- **Dokumen**:
▬▬▬▬▬▬
Senin, 09 November 2015

Isu Pakan

Direktorat Pakan, Harapan dan Tantangan


Tahun 2015 menjadi kado istimewa bagi hampir seluruh pelaku usaha perikanan budidaya di Indonesia, betapa tidak, satu permasalahan utama dalam sistem produksi yakni masalah pakan sudah mulai dijadikan fokus kebijakan pemeriintah saat ini. Perubahan struktur organiasi tata kerja Kementerian Kelautan dan Perikanan terbaru telah menetapkan satu direktorat teknis (setara eselon II) yang khusus menangani “tetek bengek” masalah pakan ikan. Ini tentunya menjadi harapan baru, betapa masalah pakan sebagai pembatas utama dalam bisnis budidaya ikan sejak bertahun-tahun justru terkesan dikesampingkan.
Masih ingat rasanya beberapa rekomendasi dari berbagai pihak, salah satunya dari Abilindo (Asosiasi Budidaya Laut Indonesia) yang berkali-kali bahkan hampir disetiap kesempatan selalu memberikan usulan bagi terbentuknya direktorat pakan. Tak bisa dipungkiri memang, karena pakan menjadi input produksi utama dalam sistem produksi perikanan budidaya. Tingkat keberhasilan proses produksi budidaya, hingga itung-itungan bisnis tidak bisa dilepaskan dari faktor pakan yang memberikan share terhadap cost produksi lebih dari 60% ini.
▬▬▬▬▬▬
- **Data yang Disediakan**:
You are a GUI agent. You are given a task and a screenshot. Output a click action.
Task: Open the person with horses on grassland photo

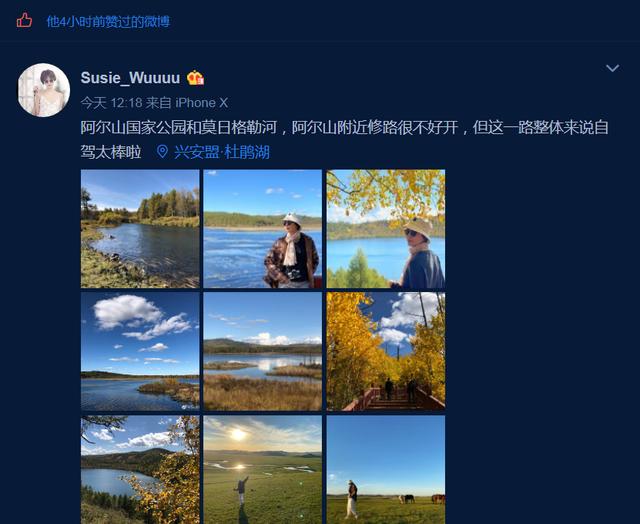click(x=386, y=470)
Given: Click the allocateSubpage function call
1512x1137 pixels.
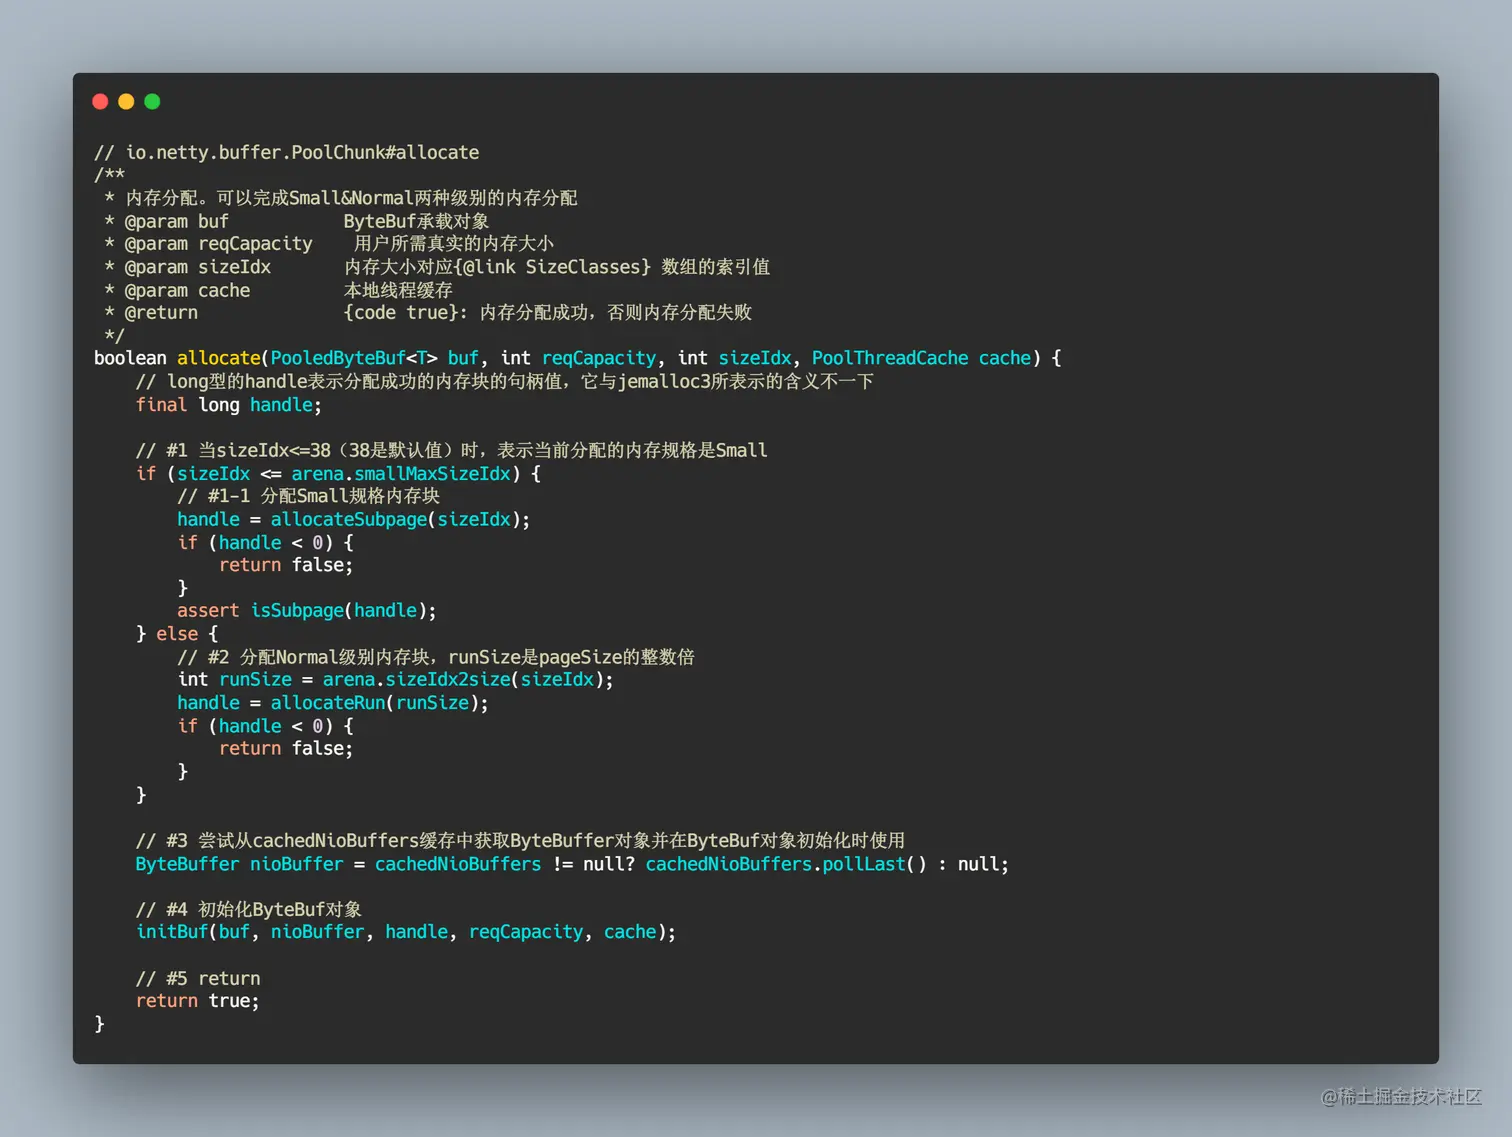Looking at the screenshot, I should (348, 519).
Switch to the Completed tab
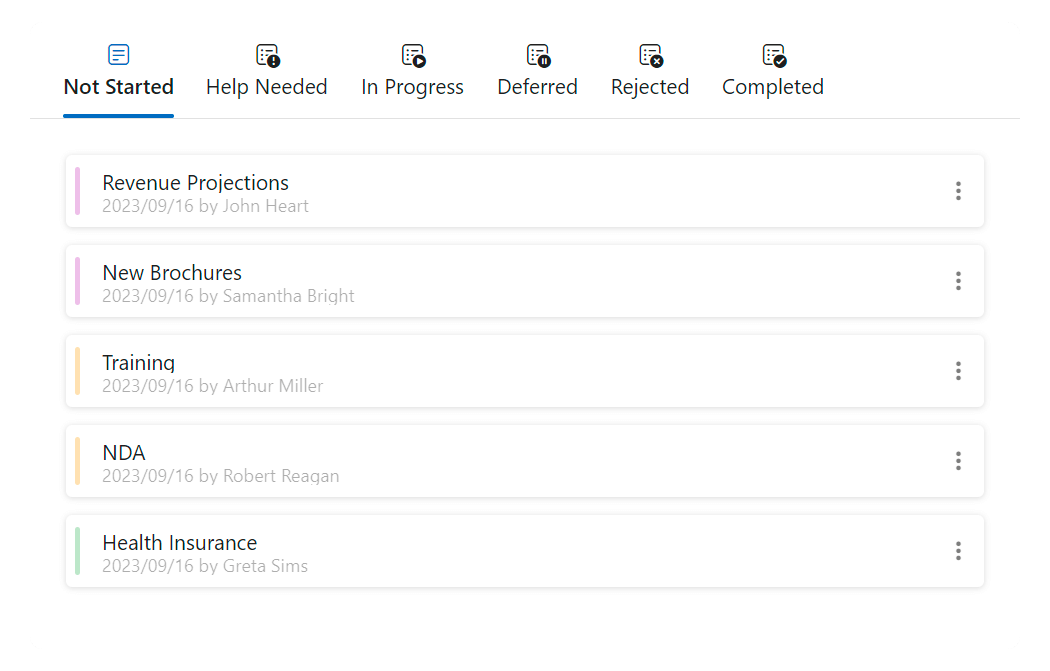1050x671 pixels. [773, 87]
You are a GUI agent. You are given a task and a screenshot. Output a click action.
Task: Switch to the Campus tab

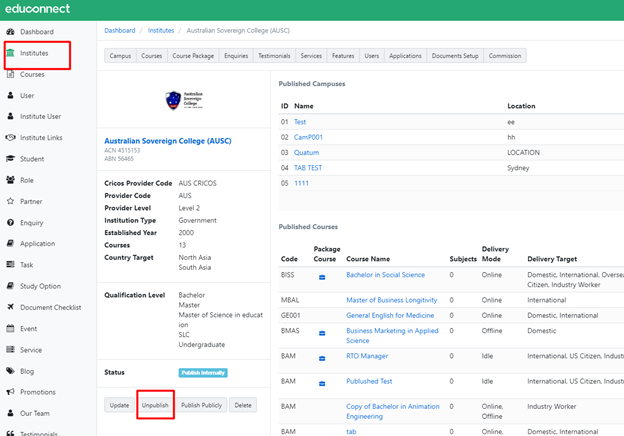pyautogui.click(x=120, y=56)
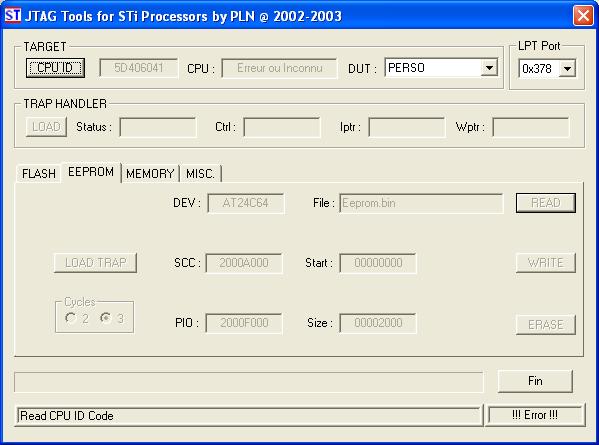Click the ERASE button

(546, 325)
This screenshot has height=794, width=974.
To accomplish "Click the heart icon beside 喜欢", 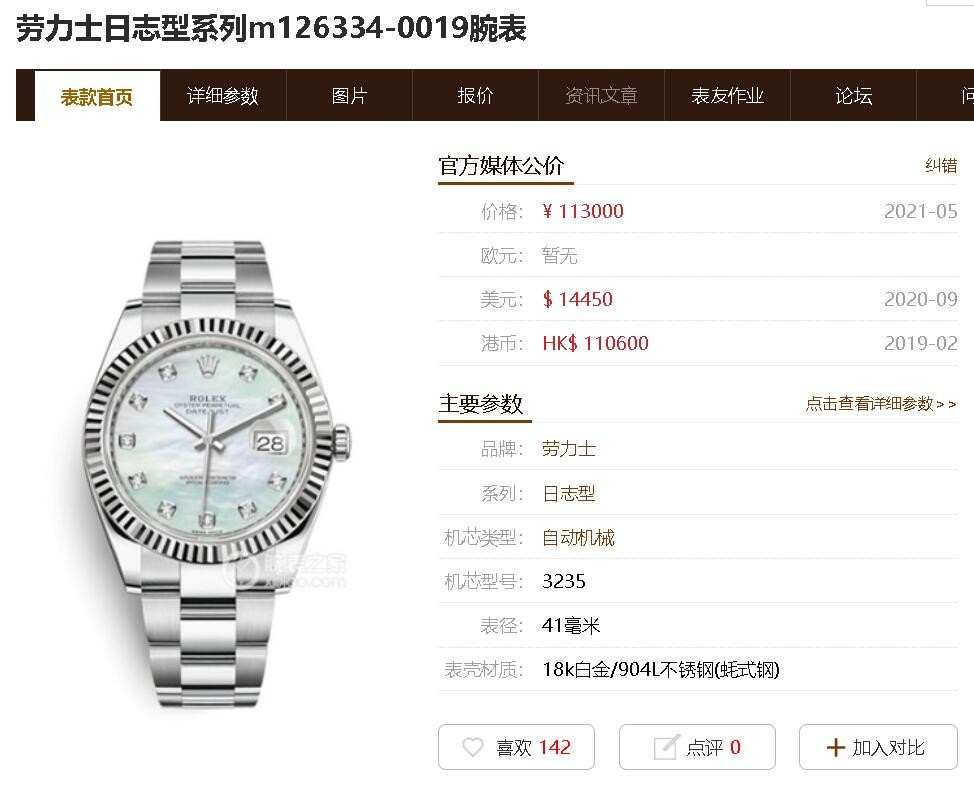I will [x=473, y=747].
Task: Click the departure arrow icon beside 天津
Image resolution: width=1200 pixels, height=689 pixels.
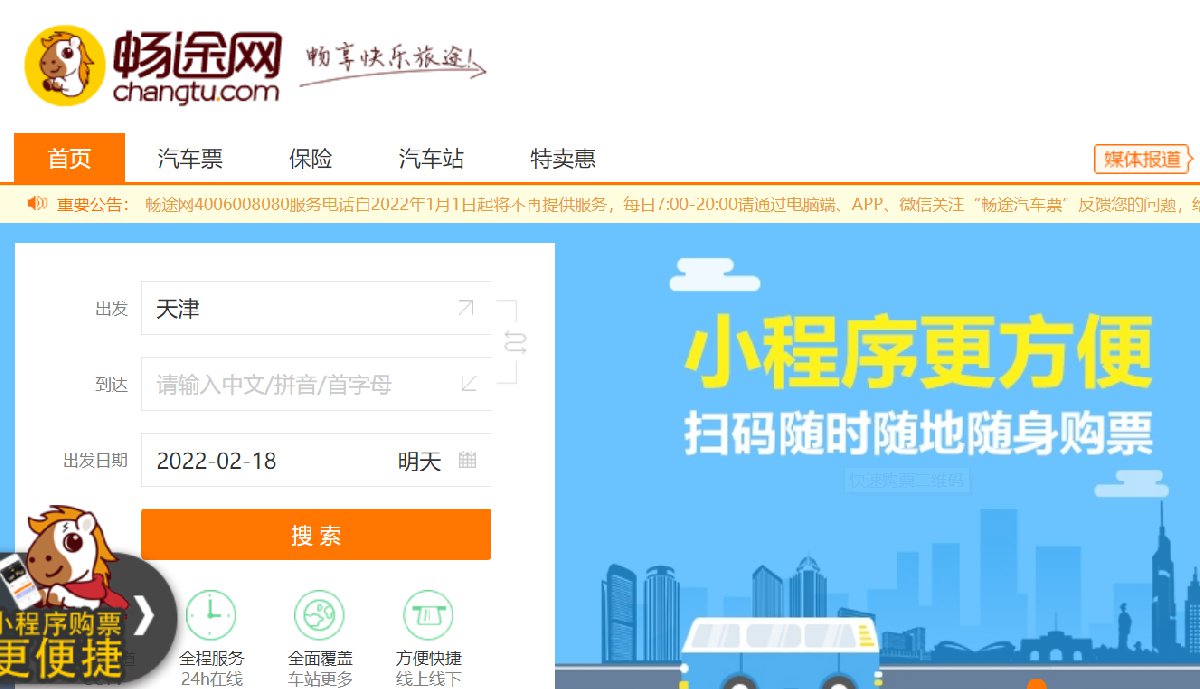Action: [465, 308]
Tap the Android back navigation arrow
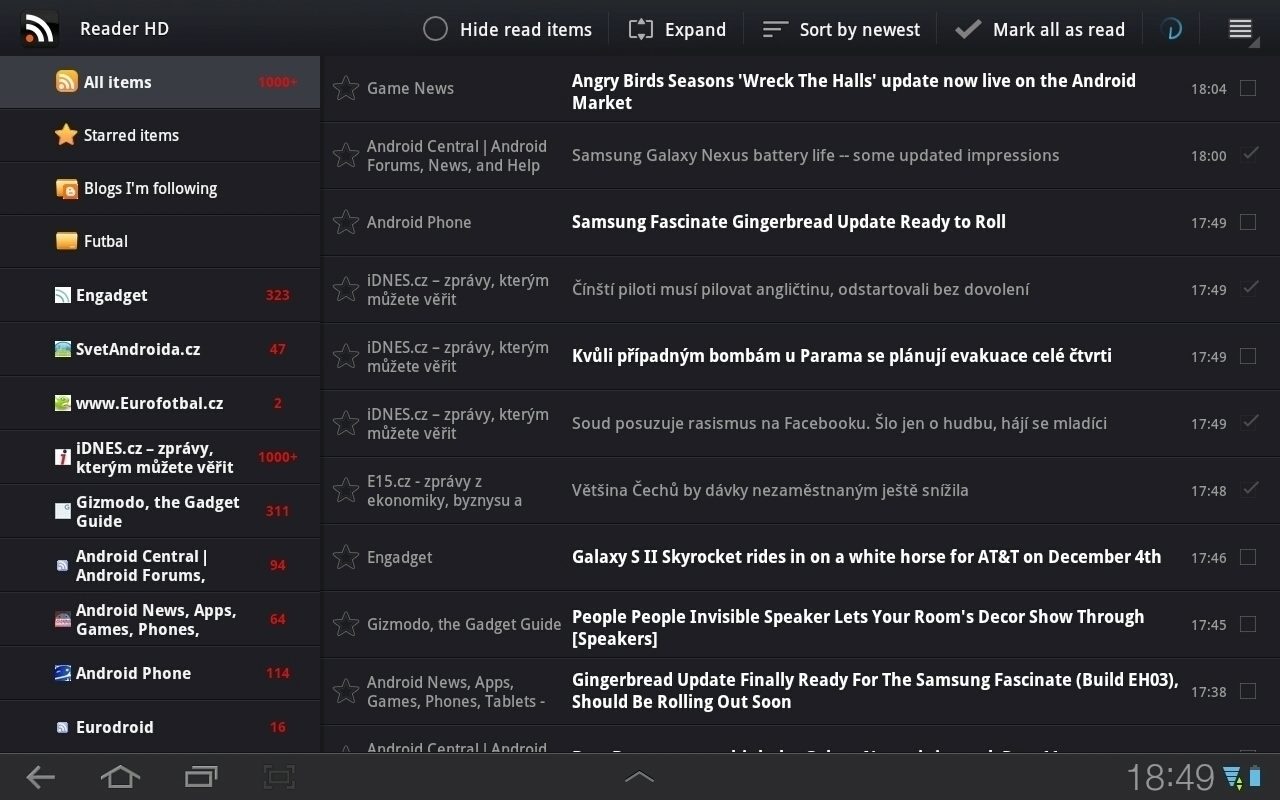 click(x=40, y=776)
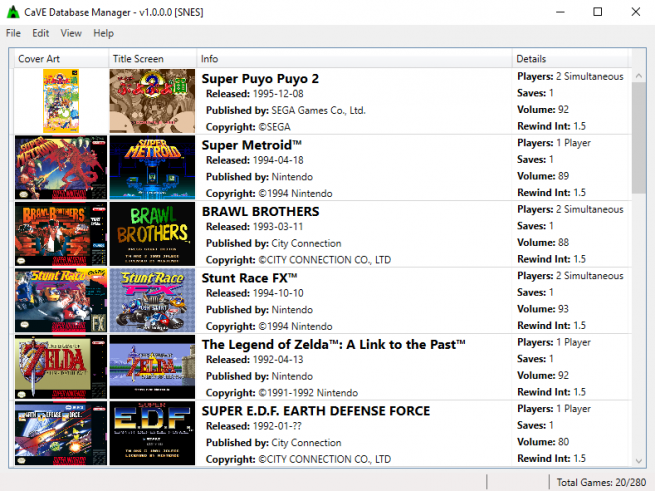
▬▬▬▬▬▬
- **Soal Singkat**: Lanjutkan dokumen tentang direktorat pakan ikan, dimulai setelah kalimat terakhirnya. Data tersebut tidak berhubungan dengan dokumen.

- **Penyelesaian Soal**:
Direktorat Pakan ibarat bayi yang baru lahir tentunya membutuhkan suatu perencanaan tata kelola yang diharapkan akan mampu menjawab berbagai tantangan dan persoalan yang menumpuk didepan mata. Hampir semuanya tahu permasalahan terkait pakan saat ini, ya bisa dibilang complicated!. Bukan saja masalah teknis tapi juga massalah non teknis, dan sudah barang tentu akan menjadi tugas berat bagi direktorat pakan kedepan. Dari sisi peran sebagai regulator, pemerintah melalui Direktorat ini harus mampu menjamin bagaimana sistem tata kelola pakan menjadi efektif, termasuk didalamnya bertanggungjawab dalam perumusan kebijakan dan standar, riset dan perekayasaan, pengawasan mutu, manajemen sistem logistik, stabilitas harga, jaminan ketersediaan bahan baku, dan fasilitasi penggembangan industri pakan nasional. Kesemuannya itu tentunya mengerucut pada satu tujuan utama yaitu “efesiensi”, dimana pada akhirnya akan menentukan tingkat daya saing perikanan budidaya nasional khususnya pada usaha-usaha skala kecil. Terlebih dalam hitungan bulan, kita sudah dihadapkan pada pemberlakuan Masyarakat Ekonomi Asean (MEA), dimana tantangan utama yang menjadi kelemahan kita adalah pada faktor daya saing yang disebabkan tingkat efesiensi rendah (high cost).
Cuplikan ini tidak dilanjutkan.